OLLAMA_API_BASE: str = _default_ollama_api_base()
AIDER_MODEL: str = os.getenv("AIDER_MODEL", "ollama/qwen2.5-coder:7b")
MAX_DIFF_LINES: int = int(os.getenv("AIDER_MAX_DIFF_LINES", "50"))
MAX_HOURLY_FIX: int = int(os.getenv("AIDER_MAX_HOURLY_FIX", "5"))
TELEGRAM_BOT_TOKEN: str = os.getenv("TELEGRAM_BOT_TOKEN", "")
_chat_ids_raw = os.getenv("TELEGRAM_CHAT_IDS", "[]")
try:
_chat_ids_list = json.loads(_chat_ids_raw)
TELEGRAM_CHAT_ID: str = str(_chat_ids_list[0]) if _chat_ids_list else os.getenv("TELEGRAM_CHAT_ID", "")
except Exception:
TELEGRAM_CHAT_ID = os.getenv("TELEGRAM_CHAT_ID", "")
# 允許 Aider 修改的路徑(正規表示式)
# ADR-020 白名單允許 services/routes/database 底下的 Python 模組,含子目錄;
# tests/docs/config 等檔案仍需人工處理,避免 Aider 以「修測試」掩蓋產品問題。
ALLOWED_FILE_PATTERN = re.compile(
r"^(services|routes|database)/(?:[a-zA-Z0-9_]+/)*[a-zA-Z0-9_]+\.py$"
)
# ── 速率控制(執行緒安全) ────────────────────────────────────────────────────
_lock: threading.Lock = threading.Lock()
_fix_history: List[float] = []
_last_host_reset: float = time.monotonic()
def _enforce_rate_limit() -> bool:
"""
每小時最多 MAX_HOURLY_FIX 次修復。
使用單調時鐘避免系統時間跳變影響。
"""
global _last_host_reset, _fix_history
now = time.monotonic()
with _lock:
# 每小時重置一次計數(基於單調時鐘的近似小時窗口)
if now - _last_host_reset > 3600.0:
_fix_history.clear()
_last_host_reset = now
if len(_fix_history) >= MAX_HOURLY_FIX:
return False
_fix_history.append(now)
return True
def _ssh_exec(
cmd: str,
cwd: Optional[str] = None,
timeout: int = 60,
check: bool = True,
) -> tuple[int, str, str]:
"""
在遠端主機執行命令(透過 SSH)。
返回 (returncode, stdout, stderr)
使用 list + shell=False 避免 shell injection,
cmd_str 作為 SSH 的最後一個參數,由遠端 shell 負責解析。
"""
result = run_ssh_command(
host=HEAL_SSH_HOST,
user=HEAL_SSH_USER,
command=cmd,
port=HEAL_SSH_PORT,
key_path=HEAL_SSH_KEY,
connect_timeout=10,
command_timeout=timeout,
cwd=cwd,
logger=logger,
)
return result.returncode, result.stdout, result.stderr
def _http_get_json(url: str, timeout: int = 10) -> Optional[Dict[str, Any]]:
try:
resp = requests.get(url, timeout=timeout)

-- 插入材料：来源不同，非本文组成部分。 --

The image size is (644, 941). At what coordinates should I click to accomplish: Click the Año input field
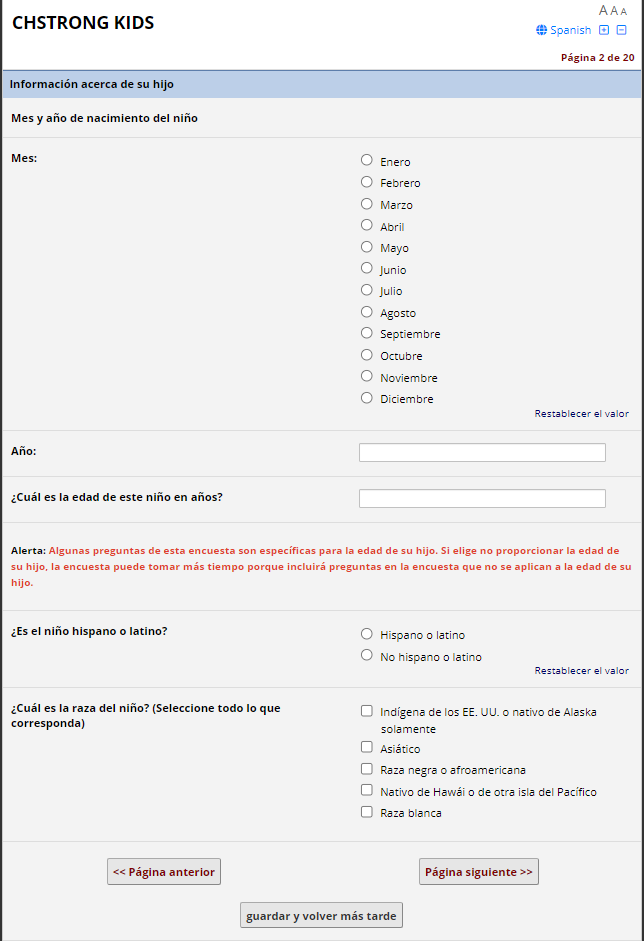coord(482,453)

if resp.status_code == 200:
return resp.json()
logger.debug("[AiderHeal] health probe returned status=%s url=%s", resp.status_code, url)
except Exception:
logger.debug("[AiderHeal] health probe request failed url=%s", url, exc_info=True)
return None
def _wait_for_health(
url: str,
timeout_seconds: int = 120,
interval_seconds: int = 10,
) -> bool:
"""
持續輪詢健康檢查,直到成功或超時。
"""
deadline = time.monotonic() + timeout_seconds
while time.monotonic() < deadline:
data = _http_get_json(url)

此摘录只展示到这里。